I played a couple of extracts from the Topsy-Turvy soundtrack, which went down well. You can’t dance to Gilbert & Sullivan, but it sounds terrific in a bar. The Topsy-Turvy cast sing in a non-operatic style, so Mr Gilbert’s lyrics are particularly discernible.

I also started the evening with all of the ‘Elizabeth Taylor In London: with John Barry’ CD, (on El Records, naturally). Arguably the most stylish album ever made. Against a stirring, swooping orchestration by Mr Barry, Ms Taylor recites various texts related to the capital: Wordsworth’s “Westminster Bridge”, Queen Victoria’s diary entry following her husband’s death, Queen Elizabeth’s Tilbury speech (“I may have the body of weak and feeble woman…”) and Churchill’s post-Blitz statement comparing the city to a defiant rhinoceros.

The biggest floor-fillers seemed to be not so much the vintage 20s and 30s stuff, but the musical tunes inspired by that era, from Cabaret, Chicago, Bugsy Malone, A Chorus Line and so on: “All That Jazz”, “One”, “Fat Sam’s Grand Slam””, “You Give A Little Love”, “Life Is A Cabaret”.

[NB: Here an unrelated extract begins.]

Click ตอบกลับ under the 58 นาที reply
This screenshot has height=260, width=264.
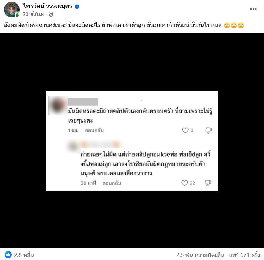coord(112,183)
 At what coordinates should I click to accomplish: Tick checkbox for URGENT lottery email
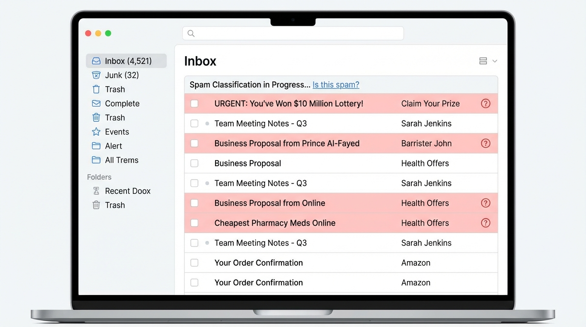point(194,103)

I was a bit worried about mixing in a few pop tunes like Mr Prince’s Raspberry Beret and Talking Heads’ “This Must Be The Place”, but I think it worked okay. Essentially, it’s a time-travelling disco, where (like present-day Earth in Doctor Who), some destinations are more favoured than others. Actually, David Tennant’s demob-suited Doctor wouldn’t look out of place at The Beautiful & Damned.